While I was browsing the LeetCode site, I found a problem that sounded somewhat familiar:  Spiral Matrix. That said; I had not solved the problem at LeetCode. I also looked for it in HackerRank without luck. I did find the post Spiral Matrix in my blog. Apparently I found the problem somewhere on the web and solved it in C/C++. The WordPress pluging I used at the time was / is having problems, so it is hard to follow it on-line. In addition I did not save the C/C++ code from February 17, 2017 in GitHub. So this post will cover the same problem using the Java programming language on a Windows 10 computer using the VSCode IDE.

Given an m x n matrix, return all elements of the matrix in spiral order.

Constraints:

o m == matrix.length
o n == matrix[i].length
o 1 <= m, n <= 10
o -100 <= matrix[i][j] <= 100
class Solution {
    public List<Integer> spiralOrder(int[][] matrix) {
        
    }
}

The description of the problem and associated examples provided by LeetCode, make it easy to understand what is required. All we have to do is come up with the Java code to get it done as elegant as possible.

Because I have worked on a solution in the past in C/C++, we will generate a few implementations. Software development is both a science and an art.
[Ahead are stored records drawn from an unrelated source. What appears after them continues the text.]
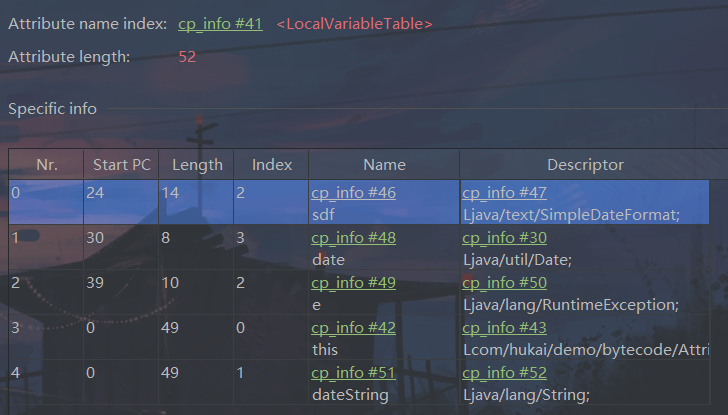
Task: Click the cp_info #46 name link
Action: click(x=353, y=193)
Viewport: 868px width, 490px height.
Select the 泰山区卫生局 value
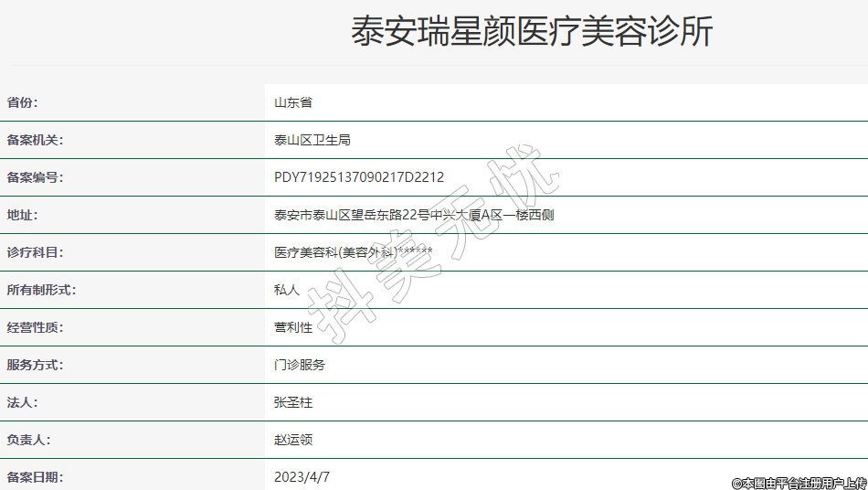coord(312,140)
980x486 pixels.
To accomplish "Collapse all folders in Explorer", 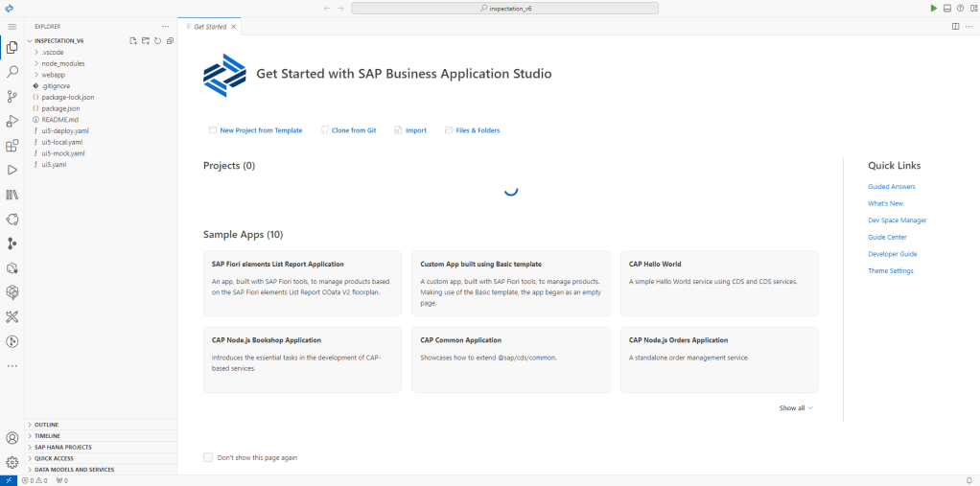I will pyautogui.click(x=170, y=41).
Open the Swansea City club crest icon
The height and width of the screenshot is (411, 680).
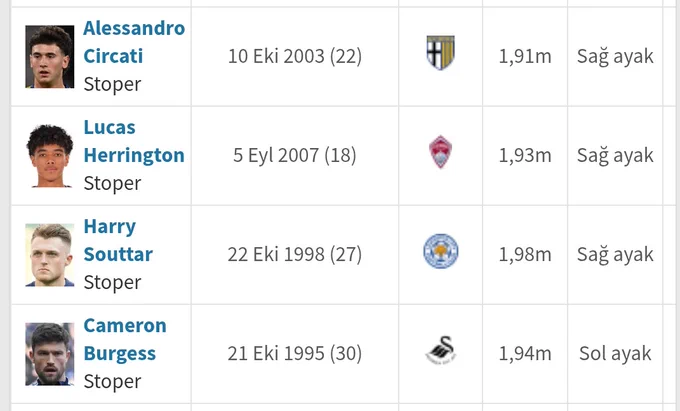click(x=441, y=350)
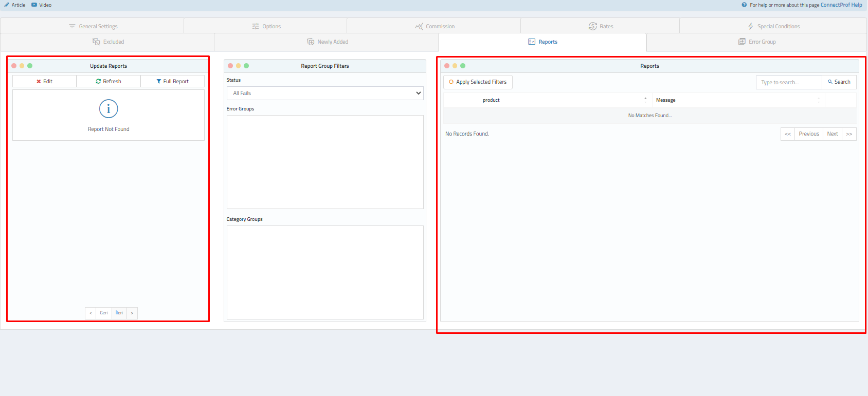Click the info icon above Report Not Found
Viewport: 868px width, 396px height.
click(109, 109)
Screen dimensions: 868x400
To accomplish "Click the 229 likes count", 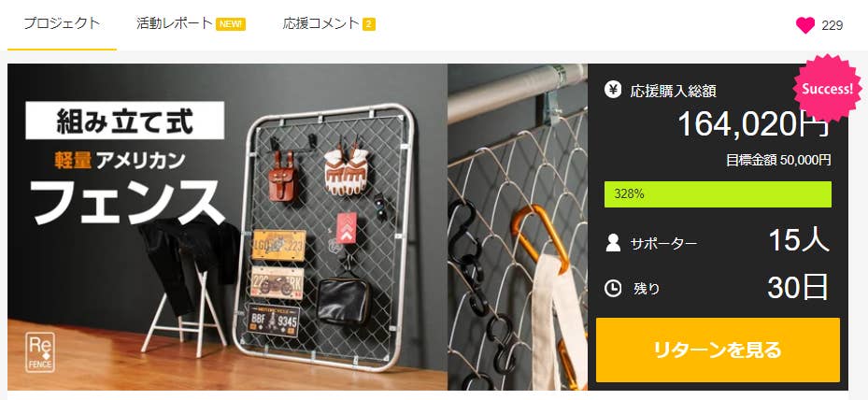I will [832, 25].
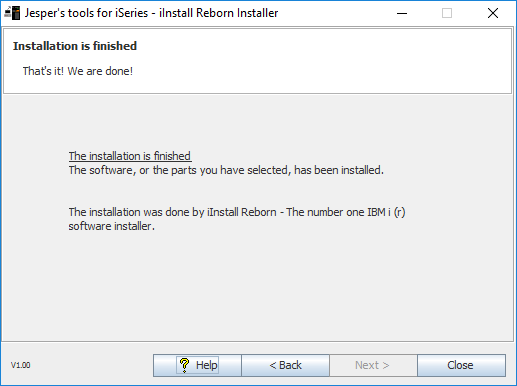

In addition of an elegant solution we should strive to come up with some logic and comments to make it easier to understand and perhaps optimize of enhance in the future.

Since I will develop the code on my machine and not directly on the LeetCode site using the provided IDE, we will have to develop a test scaffolding which should handle the data input, transformation to what the function / method at hand requires, invoke the function / method and return the results. Such code IS NOT PART OF THE SOLUTION.

If you copy and paste the code for the different approaches we will cover, they all were accepted by LeetCode. Hopefully you will come with a more elegant and efficient approach.

[[1,2,3],[4,5,6],[7,8,9]]
main <<< str ==>[1,2,3],[4,5,6],[7,8,9]<==
main <<< strArr: [1,2,3, 4,5,6, 7,8,9]
main <<< m: 3 n: 3
main <<< matrix:
[1, 2, 3]
[4, 5, 6]
[7, 8, 9]
main <<< spiralOrder0: [1, 2, 3, 6, 9, 8, 7, 4, 5]
main <<< spiralOrder1: [1, 2, 3, 6, 9, 8, 7, 4, 5]
main <<< spiralOrder2: [1, 2, 3, 6, 9, 8, 7, 4, 5]


[[1,2,3,4],[5,6,7,8],[9,10,11,12]]
main <<< str ==>[1,2,3,4],[5,6,7,8],[9,10,11,12]<==
main <<< strArr: [1,2,3,4, 5,6,7,8, 9,10,11,12]
main <<< m: 3 n: 4
main <<< matrix:
[1, 2, 3, 4]
[5, 6, 7, 8]
[9, 10, 11, 12]
main <<< spiralOrder0: [1, 2, 3, 4, 8, 12, 11, 10, 9, 5, 6, 7]
main <<< spiralOrder1: [1, 2, 3, 4, 8, 12, 11, 10, 9, 5, 6, 7]
main <<< spiralOrder2: [1, 2, 3, 4, 8, 12, 11, 10, 9, 5, 6, 7]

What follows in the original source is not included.